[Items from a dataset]
______________________________

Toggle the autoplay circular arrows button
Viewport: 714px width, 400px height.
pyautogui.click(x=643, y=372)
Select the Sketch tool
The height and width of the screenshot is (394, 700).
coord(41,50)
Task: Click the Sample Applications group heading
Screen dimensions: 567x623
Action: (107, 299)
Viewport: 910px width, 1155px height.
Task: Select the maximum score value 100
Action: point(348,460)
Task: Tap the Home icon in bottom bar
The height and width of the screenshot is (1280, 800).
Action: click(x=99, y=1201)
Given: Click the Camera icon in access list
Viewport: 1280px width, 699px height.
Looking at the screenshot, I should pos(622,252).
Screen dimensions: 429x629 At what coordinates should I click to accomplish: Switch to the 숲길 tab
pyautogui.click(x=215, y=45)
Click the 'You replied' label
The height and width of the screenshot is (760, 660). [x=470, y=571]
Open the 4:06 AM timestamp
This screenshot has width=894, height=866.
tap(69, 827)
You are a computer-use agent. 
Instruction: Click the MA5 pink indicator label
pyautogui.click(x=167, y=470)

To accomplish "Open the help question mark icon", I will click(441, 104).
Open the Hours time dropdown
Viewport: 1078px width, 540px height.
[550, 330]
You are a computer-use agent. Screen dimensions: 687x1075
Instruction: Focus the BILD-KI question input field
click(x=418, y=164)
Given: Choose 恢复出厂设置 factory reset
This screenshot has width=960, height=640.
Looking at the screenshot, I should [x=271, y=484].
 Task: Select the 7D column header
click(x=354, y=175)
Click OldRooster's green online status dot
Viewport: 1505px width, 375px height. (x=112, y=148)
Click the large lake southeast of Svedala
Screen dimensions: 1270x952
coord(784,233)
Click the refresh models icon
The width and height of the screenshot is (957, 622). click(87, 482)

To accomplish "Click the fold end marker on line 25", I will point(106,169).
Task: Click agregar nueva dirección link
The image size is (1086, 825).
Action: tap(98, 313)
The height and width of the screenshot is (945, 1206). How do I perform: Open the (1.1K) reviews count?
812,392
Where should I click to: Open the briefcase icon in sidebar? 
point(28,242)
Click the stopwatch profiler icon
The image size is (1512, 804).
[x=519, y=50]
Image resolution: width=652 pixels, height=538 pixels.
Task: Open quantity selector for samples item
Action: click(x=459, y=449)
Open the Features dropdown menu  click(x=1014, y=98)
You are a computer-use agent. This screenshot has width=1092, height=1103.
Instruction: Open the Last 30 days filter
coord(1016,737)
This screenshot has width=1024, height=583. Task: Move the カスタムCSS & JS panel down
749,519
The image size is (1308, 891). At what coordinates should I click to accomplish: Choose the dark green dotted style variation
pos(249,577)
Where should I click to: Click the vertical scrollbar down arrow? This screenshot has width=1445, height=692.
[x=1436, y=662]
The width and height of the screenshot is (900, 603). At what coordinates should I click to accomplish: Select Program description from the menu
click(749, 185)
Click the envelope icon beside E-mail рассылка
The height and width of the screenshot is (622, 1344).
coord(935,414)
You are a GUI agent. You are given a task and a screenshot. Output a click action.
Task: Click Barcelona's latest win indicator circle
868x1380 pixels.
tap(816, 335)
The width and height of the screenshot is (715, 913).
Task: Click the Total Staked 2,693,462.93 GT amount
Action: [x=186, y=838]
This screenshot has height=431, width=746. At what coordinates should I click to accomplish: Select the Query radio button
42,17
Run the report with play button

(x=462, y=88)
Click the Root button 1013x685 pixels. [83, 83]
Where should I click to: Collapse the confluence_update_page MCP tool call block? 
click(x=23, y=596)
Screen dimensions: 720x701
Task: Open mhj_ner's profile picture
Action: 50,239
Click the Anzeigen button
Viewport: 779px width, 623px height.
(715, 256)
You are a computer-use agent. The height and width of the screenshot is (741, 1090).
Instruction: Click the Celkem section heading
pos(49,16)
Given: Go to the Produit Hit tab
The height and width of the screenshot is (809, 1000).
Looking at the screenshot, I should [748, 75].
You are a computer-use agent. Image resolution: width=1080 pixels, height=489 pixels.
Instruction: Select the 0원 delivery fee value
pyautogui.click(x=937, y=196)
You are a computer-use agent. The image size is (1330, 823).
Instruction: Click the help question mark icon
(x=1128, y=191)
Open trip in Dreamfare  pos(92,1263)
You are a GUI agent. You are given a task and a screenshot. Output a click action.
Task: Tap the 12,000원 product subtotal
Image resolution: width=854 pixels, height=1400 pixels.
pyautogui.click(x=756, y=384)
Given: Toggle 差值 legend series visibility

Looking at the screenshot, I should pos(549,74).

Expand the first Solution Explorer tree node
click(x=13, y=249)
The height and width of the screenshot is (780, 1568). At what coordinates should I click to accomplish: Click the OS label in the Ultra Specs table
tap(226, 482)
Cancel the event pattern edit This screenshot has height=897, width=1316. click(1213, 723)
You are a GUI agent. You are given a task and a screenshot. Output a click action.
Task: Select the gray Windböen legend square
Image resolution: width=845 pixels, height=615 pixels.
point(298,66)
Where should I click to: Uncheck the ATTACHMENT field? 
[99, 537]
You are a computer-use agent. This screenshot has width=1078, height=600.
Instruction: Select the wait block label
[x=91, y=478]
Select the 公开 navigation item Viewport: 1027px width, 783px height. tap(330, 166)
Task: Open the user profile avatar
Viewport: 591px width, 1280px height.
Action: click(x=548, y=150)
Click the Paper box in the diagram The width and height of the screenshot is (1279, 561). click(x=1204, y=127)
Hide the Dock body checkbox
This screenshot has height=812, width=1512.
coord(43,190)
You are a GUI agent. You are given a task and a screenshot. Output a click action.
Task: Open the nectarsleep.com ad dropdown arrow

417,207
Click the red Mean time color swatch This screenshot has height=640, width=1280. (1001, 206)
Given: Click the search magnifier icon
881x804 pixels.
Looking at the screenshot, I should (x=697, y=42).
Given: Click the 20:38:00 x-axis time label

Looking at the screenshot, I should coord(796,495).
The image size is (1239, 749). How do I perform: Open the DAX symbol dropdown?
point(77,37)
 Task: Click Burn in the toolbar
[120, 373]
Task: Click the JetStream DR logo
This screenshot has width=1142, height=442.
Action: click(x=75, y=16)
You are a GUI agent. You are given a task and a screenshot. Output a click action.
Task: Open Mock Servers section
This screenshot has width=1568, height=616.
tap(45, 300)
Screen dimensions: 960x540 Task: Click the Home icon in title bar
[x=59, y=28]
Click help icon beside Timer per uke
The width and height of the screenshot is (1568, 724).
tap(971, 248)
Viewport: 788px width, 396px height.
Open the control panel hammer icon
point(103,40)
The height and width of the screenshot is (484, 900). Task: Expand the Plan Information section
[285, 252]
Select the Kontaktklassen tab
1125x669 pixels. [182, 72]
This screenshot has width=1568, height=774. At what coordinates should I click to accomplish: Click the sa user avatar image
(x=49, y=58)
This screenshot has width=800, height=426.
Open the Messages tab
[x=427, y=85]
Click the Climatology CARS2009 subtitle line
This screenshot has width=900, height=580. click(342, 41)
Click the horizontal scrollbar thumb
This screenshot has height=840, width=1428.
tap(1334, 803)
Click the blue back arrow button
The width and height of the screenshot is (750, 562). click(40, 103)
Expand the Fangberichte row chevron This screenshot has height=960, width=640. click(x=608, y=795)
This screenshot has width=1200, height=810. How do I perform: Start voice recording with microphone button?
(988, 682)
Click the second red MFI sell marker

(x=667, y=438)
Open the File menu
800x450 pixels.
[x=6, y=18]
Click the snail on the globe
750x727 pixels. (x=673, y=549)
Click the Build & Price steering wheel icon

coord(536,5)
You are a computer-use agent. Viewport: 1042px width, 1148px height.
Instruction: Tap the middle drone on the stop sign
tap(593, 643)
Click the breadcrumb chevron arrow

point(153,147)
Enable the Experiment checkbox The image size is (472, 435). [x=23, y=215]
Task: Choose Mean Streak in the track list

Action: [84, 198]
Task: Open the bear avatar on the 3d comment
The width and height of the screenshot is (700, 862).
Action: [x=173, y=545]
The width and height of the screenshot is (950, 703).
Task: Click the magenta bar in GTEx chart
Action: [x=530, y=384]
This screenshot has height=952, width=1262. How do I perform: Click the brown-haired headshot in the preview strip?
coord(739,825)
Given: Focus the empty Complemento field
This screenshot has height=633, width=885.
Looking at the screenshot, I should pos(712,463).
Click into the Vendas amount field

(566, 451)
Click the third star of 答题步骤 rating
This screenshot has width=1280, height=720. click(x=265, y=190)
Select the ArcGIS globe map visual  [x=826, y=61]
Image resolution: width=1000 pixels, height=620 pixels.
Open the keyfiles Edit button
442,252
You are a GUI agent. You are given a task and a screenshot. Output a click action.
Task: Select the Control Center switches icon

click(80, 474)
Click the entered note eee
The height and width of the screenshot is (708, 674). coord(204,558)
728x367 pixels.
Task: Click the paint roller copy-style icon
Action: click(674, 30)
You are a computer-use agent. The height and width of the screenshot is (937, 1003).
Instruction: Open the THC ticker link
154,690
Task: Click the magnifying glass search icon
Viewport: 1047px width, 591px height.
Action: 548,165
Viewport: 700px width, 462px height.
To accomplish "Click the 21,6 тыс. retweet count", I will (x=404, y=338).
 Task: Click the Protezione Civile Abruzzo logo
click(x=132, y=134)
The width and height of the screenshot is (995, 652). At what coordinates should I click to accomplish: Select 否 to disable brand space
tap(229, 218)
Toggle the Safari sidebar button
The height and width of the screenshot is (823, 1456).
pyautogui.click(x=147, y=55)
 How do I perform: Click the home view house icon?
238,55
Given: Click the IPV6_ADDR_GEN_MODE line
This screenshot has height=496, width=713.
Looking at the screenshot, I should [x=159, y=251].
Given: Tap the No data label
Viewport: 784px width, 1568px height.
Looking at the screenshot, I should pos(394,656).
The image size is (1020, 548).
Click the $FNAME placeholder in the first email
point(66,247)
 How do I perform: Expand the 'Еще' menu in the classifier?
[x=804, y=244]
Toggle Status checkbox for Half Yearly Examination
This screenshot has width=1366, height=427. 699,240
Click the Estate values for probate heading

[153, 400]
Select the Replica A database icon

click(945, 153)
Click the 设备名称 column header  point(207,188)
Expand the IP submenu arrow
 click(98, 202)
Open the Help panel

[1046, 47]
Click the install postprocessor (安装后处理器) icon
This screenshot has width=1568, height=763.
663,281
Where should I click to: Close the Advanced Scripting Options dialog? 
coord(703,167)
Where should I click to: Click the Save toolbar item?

______________________________

• **ASSIGNMENT**:
Among the entries above, locate the lines containing "Viewport: 1047px width, 591px height." and "Given: Tap the No data label", and transcribe exactly those two lines and all lines between.

• **YOUR RESPONSE**:
Viewport: 1047px width, 591px height.
Action: 548,165
Viewport: 700px width, 462px height.
To accomplish "Click the 21,6 тыс. retweet count", I will (x=404, y=338).
 Task: Click the Protezione Civile Abruzzo logo
click(x=132, y=134)
The width and height of the screenshot is (995, 652). At what coordinates should I click to accomplish: Select 否 to disable brand space
tap(229, 218)
Toggle the Safari sidebar button
The height and width of the screenshot is (823, 1456).
pyautogui.click(x=147, y=55)
 How do I perform: Click the home view house icon?
238,55
Given: Click the IPV6_ADDR_GEN_MODE line
This screenshot has height=496, width=713.
Looking at the screenshot, I should [x=159, y=251].
Given: Tap the No data label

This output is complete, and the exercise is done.